The Hadley Senior Community Center at Hooker School.
The Hadley Senior Community Center at Hooker School. Credit: File photo

HADLEY — After several hearings and meetings related to the site plans for a new senior center in town center over the past year, the project finally won approval from the Planning Board this week.

The board on Tuesday voted 5-0 in favor of the site plan special permit needed for the $7.1 million, 10,350-square-foot building, which will be built in an open field behind its current home in the former Hooker School Building.

Jane Nevinsmith, chairwoman of the Senior Center Building Committee, said her group is prepared to move forward with the project voters first supported at a special Town Meeting more than two years ago.

“I think I speak for most of the seniors in Hadley when I say that we are delighted the project is moving forward again,” Nevinsmith said.

Architects will finalize the interior design next week and then over the next four to six weeks will complete the construction plans, in advance of a groundbreaking that could happen in March, Nevinsmith said.

The Planning Board decision also gives the OK to a new $8 million library as a “pad site” on the same 2.6-acre parcel on Middle Street. That project, though, will need to return to the board at a later date for further approvals.

The key to getting the affirmative vote from the Planning Board appeared to be reducing the size of the senior center building by 1,700 square feet.

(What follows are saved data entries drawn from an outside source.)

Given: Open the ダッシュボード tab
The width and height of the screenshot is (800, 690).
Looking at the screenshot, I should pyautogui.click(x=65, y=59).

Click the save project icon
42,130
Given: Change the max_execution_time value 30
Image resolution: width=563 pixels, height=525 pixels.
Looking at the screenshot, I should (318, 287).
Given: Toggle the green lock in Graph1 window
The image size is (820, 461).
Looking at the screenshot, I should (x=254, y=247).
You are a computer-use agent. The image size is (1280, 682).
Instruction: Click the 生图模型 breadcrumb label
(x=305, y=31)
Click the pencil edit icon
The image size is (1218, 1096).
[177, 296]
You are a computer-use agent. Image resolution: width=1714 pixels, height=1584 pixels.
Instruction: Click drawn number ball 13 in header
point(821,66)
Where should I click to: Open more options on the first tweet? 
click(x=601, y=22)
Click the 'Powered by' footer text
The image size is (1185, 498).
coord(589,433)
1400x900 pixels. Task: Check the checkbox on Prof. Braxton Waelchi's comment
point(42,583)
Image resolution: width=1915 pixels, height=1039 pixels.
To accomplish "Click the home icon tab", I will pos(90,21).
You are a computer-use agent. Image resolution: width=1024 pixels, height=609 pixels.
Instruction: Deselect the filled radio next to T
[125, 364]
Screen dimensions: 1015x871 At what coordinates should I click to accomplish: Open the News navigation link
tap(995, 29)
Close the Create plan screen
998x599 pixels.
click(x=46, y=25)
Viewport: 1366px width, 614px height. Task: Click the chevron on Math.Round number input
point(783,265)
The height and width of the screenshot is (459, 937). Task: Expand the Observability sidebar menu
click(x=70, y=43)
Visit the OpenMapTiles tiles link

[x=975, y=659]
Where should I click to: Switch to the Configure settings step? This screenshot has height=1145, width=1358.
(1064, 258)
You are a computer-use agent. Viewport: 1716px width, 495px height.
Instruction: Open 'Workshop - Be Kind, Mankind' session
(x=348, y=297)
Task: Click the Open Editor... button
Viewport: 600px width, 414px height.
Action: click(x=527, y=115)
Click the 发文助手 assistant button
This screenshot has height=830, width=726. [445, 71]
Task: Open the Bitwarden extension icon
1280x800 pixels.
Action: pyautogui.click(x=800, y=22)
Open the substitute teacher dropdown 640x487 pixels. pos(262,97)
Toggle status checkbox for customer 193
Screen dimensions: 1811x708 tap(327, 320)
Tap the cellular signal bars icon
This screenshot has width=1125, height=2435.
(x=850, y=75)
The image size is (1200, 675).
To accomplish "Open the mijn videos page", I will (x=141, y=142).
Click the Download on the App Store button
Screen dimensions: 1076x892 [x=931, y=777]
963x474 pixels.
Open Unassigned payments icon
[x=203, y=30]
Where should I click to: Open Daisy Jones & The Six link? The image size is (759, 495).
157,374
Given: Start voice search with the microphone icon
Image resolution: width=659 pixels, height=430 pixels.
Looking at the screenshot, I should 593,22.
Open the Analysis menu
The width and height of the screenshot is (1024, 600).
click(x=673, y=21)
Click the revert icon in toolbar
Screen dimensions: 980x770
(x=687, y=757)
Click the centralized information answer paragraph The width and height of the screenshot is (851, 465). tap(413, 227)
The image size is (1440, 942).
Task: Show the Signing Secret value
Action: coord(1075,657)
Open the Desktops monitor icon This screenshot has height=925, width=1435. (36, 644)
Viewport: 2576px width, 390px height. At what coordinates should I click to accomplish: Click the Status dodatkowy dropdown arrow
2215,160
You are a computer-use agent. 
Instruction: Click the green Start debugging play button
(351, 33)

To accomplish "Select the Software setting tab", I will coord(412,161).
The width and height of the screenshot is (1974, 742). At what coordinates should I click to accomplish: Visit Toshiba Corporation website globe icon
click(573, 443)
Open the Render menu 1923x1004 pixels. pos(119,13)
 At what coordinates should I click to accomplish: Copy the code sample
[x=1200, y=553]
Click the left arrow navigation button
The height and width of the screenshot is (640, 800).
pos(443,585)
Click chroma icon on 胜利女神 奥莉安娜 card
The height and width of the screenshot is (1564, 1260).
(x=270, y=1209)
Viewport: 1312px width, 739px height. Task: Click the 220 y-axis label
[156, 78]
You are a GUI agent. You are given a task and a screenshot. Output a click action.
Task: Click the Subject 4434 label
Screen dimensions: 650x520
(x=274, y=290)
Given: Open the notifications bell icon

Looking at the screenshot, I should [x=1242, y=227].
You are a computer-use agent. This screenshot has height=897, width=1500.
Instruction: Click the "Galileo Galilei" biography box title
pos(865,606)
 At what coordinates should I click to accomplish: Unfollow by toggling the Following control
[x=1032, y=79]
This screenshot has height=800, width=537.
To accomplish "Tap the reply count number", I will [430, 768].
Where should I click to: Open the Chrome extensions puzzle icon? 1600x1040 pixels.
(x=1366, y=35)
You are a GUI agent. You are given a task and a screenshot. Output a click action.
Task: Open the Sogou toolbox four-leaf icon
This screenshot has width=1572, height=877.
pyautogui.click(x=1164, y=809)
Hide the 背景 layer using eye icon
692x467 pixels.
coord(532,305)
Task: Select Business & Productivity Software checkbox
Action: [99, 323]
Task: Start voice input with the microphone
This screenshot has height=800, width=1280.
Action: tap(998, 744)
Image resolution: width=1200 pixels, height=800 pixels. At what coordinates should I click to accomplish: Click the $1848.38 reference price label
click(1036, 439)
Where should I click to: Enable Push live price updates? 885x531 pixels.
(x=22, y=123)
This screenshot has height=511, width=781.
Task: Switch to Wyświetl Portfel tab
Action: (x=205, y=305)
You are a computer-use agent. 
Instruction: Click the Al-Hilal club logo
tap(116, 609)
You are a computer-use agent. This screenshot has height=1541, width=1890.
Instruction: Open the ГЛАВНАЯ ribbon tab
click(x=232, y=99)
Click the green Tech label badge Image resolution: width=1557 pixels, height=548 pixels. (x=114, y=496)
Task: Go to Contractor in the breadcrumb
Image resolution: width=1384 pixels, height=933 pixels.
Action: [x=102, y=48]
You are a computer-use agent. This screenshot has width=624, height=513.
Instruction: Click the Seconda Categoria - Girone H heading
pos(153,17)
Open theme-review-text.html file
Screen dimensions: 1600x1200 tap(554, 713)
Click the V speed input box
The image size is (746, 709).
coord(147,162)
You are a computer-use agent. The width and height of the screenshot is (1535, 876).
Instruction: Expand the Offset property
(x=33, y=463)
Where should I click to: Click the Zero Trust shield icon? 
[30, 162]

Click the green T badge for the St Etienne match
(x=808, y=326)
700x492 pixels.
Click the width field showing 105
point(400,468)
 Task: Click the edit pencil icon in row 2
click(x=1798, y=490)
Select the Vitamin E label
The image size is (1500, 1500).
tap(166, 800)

This change to the new senior center, combined with the new 11,635-square-foot library that will be built where Hooker School is located, will bring the entire site into compliance with the town bylaws that require projects to have parking that is twice the area of the buildings.

The project now has 44,751 square feet of parking, exceeding the requirements by 781 square feet.

“We’re completely in compliance with that 2-1 parking ratio,” said Thomas Reidy, an attorney with Bacon Wilson, PC of Amherst.

Earlier, Reidy had proposed to the Planning Board using the Dover Amendment, a state law that allows exemptions from certain zoning bylaws for projects with educational uses. But at least two members of the Planning Board were reluctant to allow this. The site plans needed a supermajority of four members for approval.

Select Board member David J. Fill II was instrumental in bringing to his board in September a proposal to make the senior center smaller.

The senior center project has faced other hurdles, including a second Town Meeting to appropriate additional money, a lawsuit filed by the neighboring American Legion Post 271 and a Town Meeting attempt to move the project to North Hadley.

Select Board Chairwoman Joyce Chunglo told the Planning Board that the Select Board and town officials worked hard to accommodate the Legion’s needs and allow its members and visitors to use the new parking.

The approval came with some critiques from the Planning Board, including that the project is not an example of good design under the town’s master plan, and that board members remain concerned that no parking is provided for the current Goodwin Memorial Library. That building will be vacated when the new library opens.

Although he voted in favor of the plans, board member John Mieczkowski made clear that he is not happy with the rising costs of the project stemming from delays, and feels the town is being ripped off. He argues that the architect and owner’s project manager knew that what was being proposed did not meet town regulations.

“I hope the next project doesn’t end like this,” Mieczkowski said.

Scott Merzbach can be reached at smerzbach@gazettenet.com.

Scott Merzbach is a reporter covering local government and school news in Amherst and Hadley, as well as Hatfield, Leverett, Pelham and Shutesbury. He can be reached at smerzbach@gazettenet.com or 413-585-5253.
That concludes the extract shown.